In humans, sex determination is the process that determines the biological sex of an offspring and, as a result, the sexual characteristics that they will develop. Humans typically develop as either male or female, primarily depending on the combination of sex chromosomes that they inherit from their parents. The human sex chromosomes, called X and Y, are structures in human cells made up of tightly bound deoxyribonucleic acid, or DNA, and proteins. Those are molecules that contain the instructions for the development and functioning of all life forms, including the development of physical traits and body parts that correspond with each biological sex. Humans who inherit two X chromosomes typically develop as females, while humans with one X and one Y chromosome typically develop as males. Sex determination is the beginning of the development of many characteristics that influence how a human looks and functions as well as the societal expectations that other humans have for each other.
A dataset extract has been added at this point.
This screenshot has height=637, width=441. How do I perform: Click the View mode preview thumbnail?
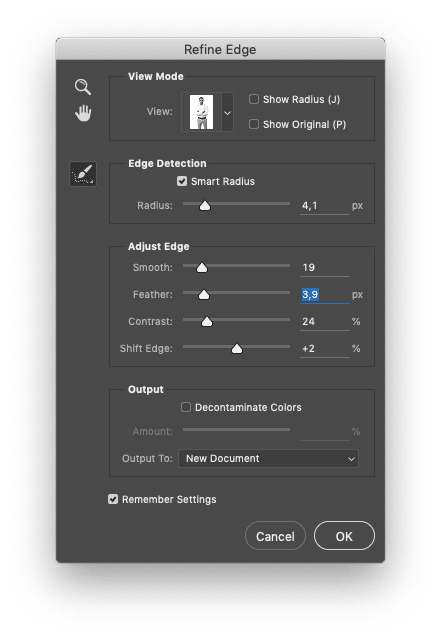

In 1938, physician Henry Hubert Turner published “A Syndrome of Infantilism, Congenital Webbed Neck, and Cubitus Valgus,” hereafter “A Syndrome of Infantilism,” in the journal Endocrinology, in which he described a condition that researchers later named Turner syndrome. Turner syndrome is a genetic condition that affects biological females, characterized by a partially or completely missing X chromosome. In the paper, Turner describes a previously unrecognized set of symptoms in seven different females, including a lack of physical and sexual development, infertility, webbed neck, and elbow deformities, among others. Turner also records various methods of hormone treatments for his patients, such as growth hormone and estrogen injections. “A Syndrome of Infantilism” was one of the first published descriptions of Turner syndrome, a developmental condition that affects one in 2,500 live female births globally, and highlighted the use of hormone treatments to promote the development of stunted physical and sexual growth.